Finding Hendre'r Ywydd
20 December 2011
,I have grown very fond of Hendre'r Ywydd Uchaf. I can smell wood-smoke in the office and it's got me looking forward to Spring, when I'll hopefully be spending more time there, getting to know the building from the inside out. Even if you have visited St Fagans many times, you may not have stayed a long while in there. It is quite a bare building, partly due to the fact that furniture from its period of construction – the early 1500s – need more TLC than can be provided in an outdoor display, and so are tended to in the galleries. Also, there's no chimney, so it can be quite a troublesome building to work with, and even visit, if the smoke is not behaving as it ought to.
It's a timber-framed building, moved here from Denbighshire in the 1960s but lived in, quite comfortably it seems, until 1954. I hope to find out more about the place, and how it was used, by using a variety of skills and sources. After cooking and interpreting in there over the summer, I'm really looking forward to getting my hands dirty and seeing how it works as an Early Tudor household.
Moving headlong into a Tudor way of life at this time of year may be ill-advised (especially since I have no saltfish and this year's attempt at storing apples has been fuzzier than anticipated), so I'm taking the time to pore over sources relating to the building and its original context.
There's so much material to explore. Scholars and local historians have written widely on a range of families, buildings, industries and events from Denbighshire in the Early Modern period. I have on my desk a great big pile of articles, ready to be marked with pink and yellow stripes. But you've got to start somewhere. I decided first to find the building's original location.
Hendre'r Ywydd was originally built in the parish of Llangynhafal, near Rhuthun.
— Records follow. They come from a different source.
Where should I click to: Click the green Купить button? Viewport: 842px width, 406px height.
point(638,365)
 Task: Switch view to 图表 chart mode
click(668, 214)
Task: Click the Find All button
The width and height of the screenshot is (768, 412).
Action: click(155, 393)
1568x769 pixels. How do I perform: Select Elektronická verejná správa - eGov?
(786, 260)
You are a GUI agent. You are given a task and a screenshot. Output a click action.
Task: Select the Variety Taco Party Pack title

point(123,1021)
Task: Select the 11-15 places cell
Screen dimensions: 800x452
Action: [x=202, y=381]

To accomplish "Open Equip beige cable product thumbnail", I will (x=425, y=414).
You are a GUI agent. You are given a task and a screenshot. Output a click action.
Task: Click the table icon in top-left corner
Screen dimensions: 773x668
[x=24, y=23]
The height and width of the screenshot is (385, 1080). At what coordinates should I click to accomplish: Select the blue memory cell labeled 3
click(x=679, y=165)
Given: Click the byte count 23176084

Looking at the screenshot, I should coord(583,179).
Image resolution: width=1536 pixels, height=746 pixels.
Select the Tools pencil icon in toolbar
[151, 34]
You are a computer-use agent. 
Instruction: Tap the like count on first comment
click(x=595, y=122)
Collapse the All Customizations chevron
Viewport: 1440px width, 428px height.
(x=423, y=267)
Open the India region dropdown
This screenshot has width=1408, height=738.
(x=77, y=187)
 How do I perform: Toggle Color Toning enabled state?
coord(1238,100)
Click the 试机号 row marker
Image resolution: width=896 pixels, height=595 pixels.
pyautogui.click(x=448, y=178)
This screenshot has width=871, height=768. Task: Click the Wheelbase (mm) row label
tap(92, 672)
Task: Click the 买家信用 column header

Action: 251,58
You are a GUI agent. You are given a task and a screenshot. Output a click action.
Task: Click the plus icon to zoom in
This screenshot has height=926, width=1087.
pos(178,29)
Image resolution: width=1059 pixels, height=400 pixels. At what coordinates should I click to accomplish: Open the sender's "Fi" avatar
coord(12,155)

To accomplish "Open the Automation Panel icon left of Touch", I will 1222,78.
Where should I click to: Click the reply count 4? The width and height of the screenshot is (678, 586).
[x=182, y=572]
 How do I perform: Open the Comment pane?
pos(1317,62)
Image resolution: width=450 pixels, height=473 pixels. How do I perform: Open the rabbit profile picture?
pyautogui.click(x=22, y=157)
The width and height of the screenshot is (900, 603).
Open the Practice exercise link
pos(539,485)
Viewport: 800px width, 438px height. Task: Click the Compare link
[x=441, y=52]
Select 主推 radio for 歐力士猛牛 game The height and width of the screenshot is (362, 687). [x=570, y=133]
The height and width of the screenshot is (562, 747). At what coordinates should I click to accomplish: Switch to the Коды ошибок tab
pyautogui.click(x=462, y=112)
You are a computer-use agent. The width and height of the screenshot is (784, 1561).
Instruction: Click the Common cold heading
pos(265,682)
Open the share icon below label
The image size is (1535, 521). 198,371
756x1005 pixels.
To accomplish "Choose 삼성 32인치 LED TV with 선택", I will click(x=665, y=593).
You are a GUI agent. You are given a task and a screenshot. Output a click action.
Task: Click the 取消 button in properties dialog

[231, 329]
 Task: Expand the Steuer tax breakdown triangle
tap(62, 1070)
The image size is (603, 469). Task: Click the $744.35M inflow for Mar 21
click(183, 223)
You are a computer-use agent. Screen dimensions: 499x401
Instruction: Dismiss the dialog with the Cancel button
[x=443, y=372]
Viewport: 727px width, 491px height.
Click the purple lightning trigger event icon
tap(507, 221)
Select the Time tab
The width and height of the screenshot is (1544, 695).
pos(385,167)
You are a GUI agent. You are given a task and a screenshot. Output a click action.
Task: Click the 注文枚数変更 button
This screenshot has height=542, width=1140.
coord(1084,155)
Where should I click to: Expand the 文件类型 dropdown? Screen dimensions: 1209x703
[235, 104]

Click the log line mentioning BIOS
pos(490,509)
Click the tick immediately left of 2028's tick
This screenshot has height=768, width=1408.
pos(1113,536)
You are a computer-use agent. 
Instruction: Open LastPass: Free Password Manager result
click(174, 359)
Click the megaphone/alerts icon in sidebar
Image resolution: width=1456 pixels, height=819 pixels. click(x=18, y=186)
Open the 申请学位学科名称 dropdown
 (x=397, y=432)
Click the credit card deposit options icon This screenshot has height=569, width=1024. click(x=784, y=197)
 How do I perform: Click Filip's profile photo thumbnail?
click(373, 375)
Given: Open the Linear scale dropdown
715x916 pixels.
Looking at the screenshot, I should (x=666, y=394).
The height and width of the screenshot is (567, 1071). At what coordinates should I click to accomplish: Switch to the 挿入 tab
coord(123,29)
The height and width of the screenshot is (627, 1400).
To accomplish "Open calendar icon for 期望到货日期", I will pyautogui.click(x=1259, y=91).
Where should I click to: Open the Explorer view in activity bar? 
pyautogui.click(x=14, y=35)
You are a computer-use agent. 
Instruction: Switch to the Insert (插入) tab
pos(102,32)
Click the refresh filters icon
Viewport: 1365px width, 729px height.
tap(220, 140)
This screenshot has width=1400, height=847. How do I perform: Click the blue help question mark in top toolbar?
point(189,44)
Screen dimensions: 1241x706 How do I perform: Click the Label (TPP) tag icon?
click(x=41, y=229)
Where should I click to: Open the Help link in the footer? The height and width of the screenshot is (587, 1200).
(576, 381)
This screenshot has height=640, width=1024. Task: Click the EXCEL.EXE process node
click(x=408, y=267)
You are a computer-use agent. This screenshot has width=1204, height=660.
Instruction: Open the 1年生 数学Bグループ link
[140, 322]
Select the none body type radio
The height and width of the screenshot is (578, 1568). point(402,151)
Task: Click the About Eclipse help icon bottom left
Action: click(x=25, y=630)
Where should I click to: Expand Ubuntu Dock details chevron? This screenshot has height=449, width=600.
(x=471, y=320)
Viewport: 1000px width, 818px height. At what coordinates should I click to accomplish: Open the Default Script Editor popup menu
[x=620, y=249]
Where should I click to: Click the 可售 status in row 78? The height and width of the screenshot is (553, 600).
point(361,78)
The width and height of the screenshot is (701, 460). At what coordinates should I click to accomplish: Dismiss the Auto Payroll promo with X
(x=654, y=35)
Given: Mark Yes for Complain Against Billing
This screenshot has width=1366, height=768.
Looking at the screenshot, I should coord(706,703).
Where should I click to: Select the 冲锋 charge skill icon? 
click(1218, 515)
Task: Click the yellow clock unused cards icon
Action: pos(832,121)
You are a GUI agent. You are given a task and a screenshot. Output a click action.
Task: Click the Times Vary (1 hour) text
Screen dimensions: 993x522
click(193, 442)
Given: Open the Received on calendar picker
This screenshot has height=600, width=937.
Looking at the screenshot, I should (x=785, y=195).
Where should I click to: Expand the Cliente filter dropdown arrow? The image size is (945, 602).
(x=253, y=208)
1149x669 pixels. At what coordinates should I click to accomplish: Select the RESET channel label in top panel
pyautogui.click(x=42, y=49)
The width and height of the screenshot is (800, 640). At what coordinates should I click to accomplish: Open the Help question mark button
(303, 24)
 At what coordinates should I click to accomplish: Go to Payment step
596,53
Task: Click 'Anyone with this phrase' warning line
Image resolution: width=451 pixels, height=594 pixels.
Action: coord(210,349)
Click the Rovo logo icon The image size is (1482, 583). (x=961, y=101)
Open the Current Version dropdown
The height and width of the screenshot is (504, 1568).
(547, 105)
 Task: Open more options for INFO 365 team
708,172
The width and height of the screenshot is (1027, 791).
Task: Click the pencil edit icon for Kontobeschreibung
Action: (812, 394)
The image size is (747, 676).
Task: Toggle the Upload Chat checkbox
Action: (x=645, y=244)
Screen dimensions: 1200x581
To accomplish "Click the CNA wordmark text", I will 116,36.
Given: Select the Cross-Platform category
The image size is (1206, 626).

I am quite familiar with the area, but had never been able to put my finger on the house's original site; remembering instead the high hedges and spaghetti-thin roads of Dyffryn Clwyd. Thankfully, for every building we move, we create an archive of its context and original location. These archives are usually second-to-none:
Unfortunately, on this occasion, our forebears did not think to leave enough clues in there to allow for easy pinpointing. Rifling through photos of cruck frames, cow stalls and hazel matting, I came across two shadows of evidence. A copy of a copy of a copy of an 1830s tithe map with no scale, and a transparency with no key. Both featured a strip of land which tapered at one end. This was where, in 1508, Hendre'r Ywydd Uchaf was built.
It takes a while to get your eye in, so I google-mapped the parish to see if there were any surviving field systems like the one featured on both maps. Going in cold was a bad idea.
I resolved to have another go once I'd chipped away a little more. It was tempting to rely on google maps for place names and postcodes, but our landscape has changed so much, and in fits and starts, since 1500, that the information was of no use for this particular task. Or at least, if the information looked useful, there would be no simple way of checking its veracity. I stared at the shapes on the tracing, trying to memorise the placement of streams, trackways and field systems.
In the midst of all these abstract shapes, I called to mind another thread of research I'd been doing, using the Royal Commission's Coflein Database. In trying to build up a bit of context, I've been looking at other surviving houses from the area, reading up on their construction and dating. Coflein supplies you with an OS grid reference for every recorded historic building and monument in Wales. You can look at the Coflein archive for Hendre'r Ywydd here.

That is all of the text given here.